Et il sait bien, Monti, que le match en question, en plus d'être très, très exigeant, sera aussi long. Il sait que son groupe aura besoin d'un an pour examiner en profondeur tous les avantages et les inconvénients de chaque aspect de la proposition qui sera renvoyée à la fin de l'année prochaine. Il sait qu'il ne sera pas facile, même s'il est indispensable, d'obtenir l'assentiment de tous les parlements et gouvernements nationaux.

« Lorsque les propositions de réforme seront annoncées lors de la conférence de juin 2016, notre groupe sera pris entre deux feux. Je suis pleinement conscient du fait que la question n'est pas abordée de bon gré par les gouvernements nationaux », reconnaît la sénatrice à vie. Qui, en revanche, sait que "l'adoption de politiques fiscales communes à 28 Etats membres avec obligation d'unanimité est une entreprise qui vous fera trembler les poignets".
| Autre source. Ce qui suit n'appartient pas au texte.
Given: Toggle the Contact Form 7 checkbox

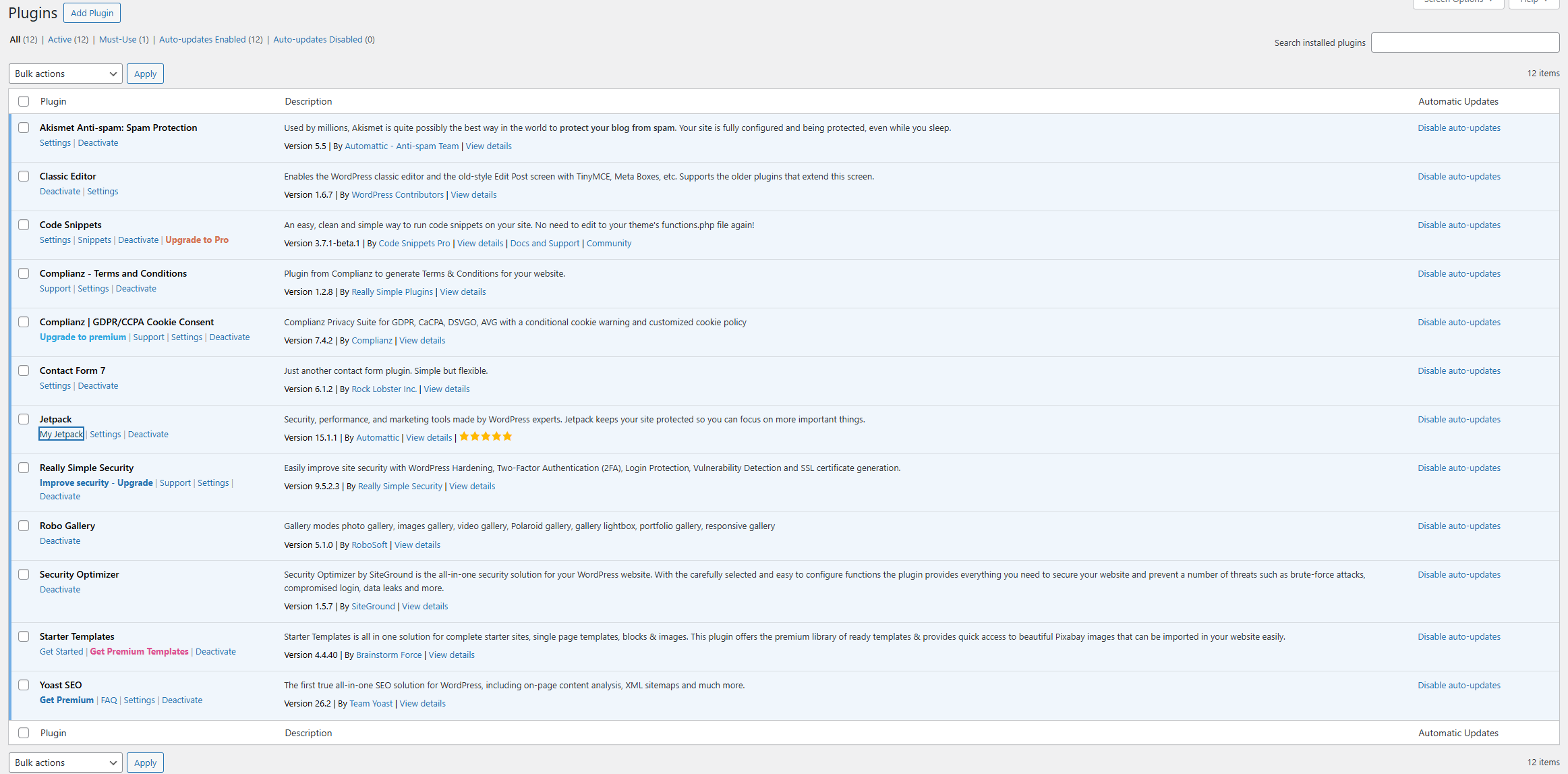Looking at the screenshot, I should 24,370.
D'autant plus – Monti le reconnaît – dans un contexte politique, économique et social tel que celui que connaît actuellement l'Europe. Un continent marqué par la stagnation économique, le chômage, le détachement des citoyens des institutions nationales et européennes. Et maintenant aussi traversé par des vents de guerre. "Malheureusement, le contexte est moins propice pour proposer des réformes que l'opinion publique, populiste ou non, sera encline à percevoir comme de nouveaux impôts", observe Roberto Sommella. Qui, s'adressant à Monti, s'écrie : « Président, si vous me permettez l'expression, vous semblez n'avoir que le dernier coup à tirer... ».

Et Monti : « Cette référence au dernier coup… me frappe. Et cela m'encourage à vous exhorter tous à tempérer les attentes concernant la réforme des ressources propres. Mais aussi d'affirmer que c'est précisément dans des situations comme celle-ci qu'il est temps de jeter son cœur au-delà de l'obstacle ».